## Work to do:
**1.** Repeat word for word the part of the book review that opens with the words containing "Zimmerman’s meticulously researched work" and closes with "major substantive conclusions.".
**2.** Based on the book review, mark each statement yes or no and quote the words of the book review that decide it: (a) The book was published by Cambridge University Press. (b) The reviewer finds that Zimmerman drowns the reader in detail but misses the larger perspective. (c) The new Polish law criminalizes any mention of Poles being complicit in Nazi crimes.
**3.** Carry the book review forward from its last sentence, writing the paragraphs that come next.

## Text shown:
◆ ◆ ◆ ◆
Some books are timely, others are useful and still others are good. Joshua D. Zimmerman’s “The Polish Underground and the Jews 1939-1945” (Cambridge University Press) is all three.

What makes it timely is recently passed Polish law that criminalizes any mention of Poles “being responsible or complicit in the Nazi crimes committed by the Third German Reich.” The ultra-nationalist Law and Justice Party government is committed to advancing a Polish-centric agenda, openly pushing to rewrite the country’s history to stress Polish heroism and obliterate Polish guilt.

Zimmerman’s meticulously researched, scrupulously balanced and comprehensively written work will create much anguish for those attempting to rewrite that history. For few have done the work to examine all the records and fewer still will balance the evidence without bending it to arrive at seemingly irrefutable conclusions.

Polish nationalistic historians won’t be the only ones upset by his findings. Jewish historians who seek simple answers and don’t want to deal with the complications of the Polish situation will find his balance disconcerting. The story is complicated and Zimmerman does not shy away from presenting the complications clearly, unraveling the puzzle and reassembling its parts so that the reader can understand the complexities.

Among serious scholars, it is axiomatic that good scholarship drives out bad scholarship. And for good scholarship there is no substitute for serious homework, going to archives, reviewing the evidence, reading memoirs and listening to testimony, and weighing all this material to present a coherent picture of the whole.

Joshua D. Zimmerman

Zimmerman’s meticulously researched work will create much anguish for those attempting to rewrite that history.

Some scholars do a marvelous job of presenting an overarching theory and then leave the reader and researcher wanting for particular evidence or indications why contrary conclusions don’t hold up. Other scholars drown the reader in detail but miss the larger perspective. Zimmerman does neither; attention to detail substantiates the general picture he offers and illustrates what he is trying to show. One must appreciate such detail and value his major substantive conclusions.

One of them is that the Polish Underground’s attitude toward the Jews reflected the political views of its major constituent bodies, military officers and individuals in pre-war Poland. Those who were open to a more pluralistic Polish society that accepted minorities as part of the landscape of Poland had a radically different attitude toward the Jews than those whose orientations were more nationalistic in the most narrow sense of the term. I suspect that what was true then is still true today.
◆ ◆ ◆ ◆
## Information supplied:
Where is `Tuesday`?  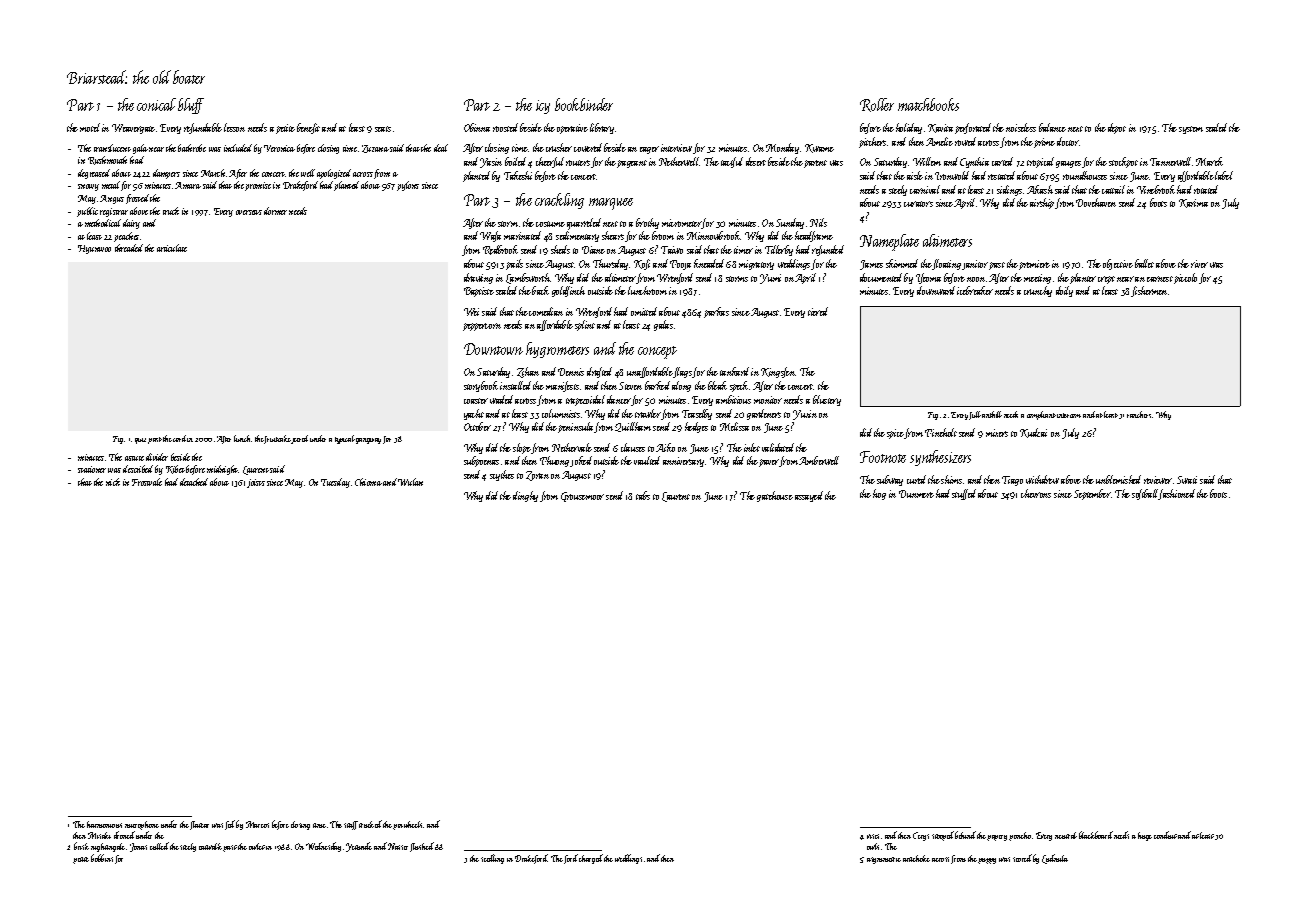
Tuesday is located at coordinates (335, 483).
◆ ◆ ◆ ◆
## Expected results:
**1.**
Zimmerman’s meticulously researched work will create much anguish for those attempting to rewrite that history.

Some scholars do a marvelous job of presenting an overarching theory and then leave the reader and researcher wanting for particular evidence or indications why contrary conclusions don’t hold up. Other scholars drown the reader in detail but miss the larger perspective. Zimmerman does neither; attention to detail substantiates the general picture he offers and illustrates what he is trying to show. One must appreciate such detail and value his major substantive conclusions.

**2.**
(a) Yes: "Joshua D. Zimmerman’s “The Polish Underground and the Jews 1939-1945” (Cambridge University Press) is all three."
(b) No: "Zimmerman does neither; attention to detail substantiates the general picture he offers and illustrates what he is trying to show."
(c) Yes: "recently passed Polish law that criminalizes any mention of Poles “being responsible or complicit in the Nazi crimes committed by the Third German Reich.”"

**3.**
The attitude toward the Jews was not only a mirror of pre-war attitudes but depended on geography and on the progress of the war. Why geography? Attitudes in the East (the territories first occupied by the Soviet Union after Sept. 17, 1939) were far different than in territories solely occupied by Germany. Poles in the East did not appreciate why Jews were far more welcoming to Soviet occupation when the alternative was German occupation. They were far more ready to identify Jews with Communism, far less willing to understand the impact that Communism had on individual Jews  — capitalists and merchants — and on Judaism while also protecting Jews in Soviet-occupied sectors from ghettoization and vilification by German anti-Semitism.

Why timing and the progress of the war? The Polish Underground’s attitude toward the Jews also underwent a significant shift when it appeared that the Soviet Union, rather than the Allies, would liberate Poland from Nazi Germany. The Polish Underground opposed Nazi Germany but it also properly feared that liberation by the Soviet Union would be a pretext to Soviet domination, not Polish national independence, and certainly not the post-World War I Poland that the Polish people had enjoyed.

How was the attitude toward the Jews affected by the unfolding of the world war and the war against the Jews? It shifted as the larger fate of Polish Jews under German occupation became clear. As the scope, discipline and progress of the killing unfolded, Poles’ reaction toward the Jews changed. Those who would argue that even Poles who resisted German occupation were not unhappy about Germany’s eliminating Jews from Poland — all the while feeling revolted by the means — will find much in Zimmerman’s work to substantiate their views. But he also brings evidence that as the murder of the Jews became more widely appreciated, some Poles became more sympathetic toward their disappearing neighbors.

While the content of this work is exceedingly disquieting, the work of the historian is deeply satisfying.

Why timing? The attitude toward Jews, and especially toward arming Jews, changed after the Warsaw Ghetto Uprising in 1943 and the gesture of the ghetto resistance to fly a Polish flag and to proclaim their fight — for our freedom and yours. Zimmerman’s chapters on the Warsaw Ghetto Uprising and the Warsaw Uprising on 1944 are comprehensive and insightful. The Polish government-in-exile faced different pressure than the army in the field. The participation of Jewish representatives in the governing council strengthened the support for the Jews from within the government and the desperate need of the Polish government-in-exile for Allied support, and its physical location in Churchill’s London rather than Stalin’s Moscow made it imperative that they portray their struggle for Poland as a democratic one.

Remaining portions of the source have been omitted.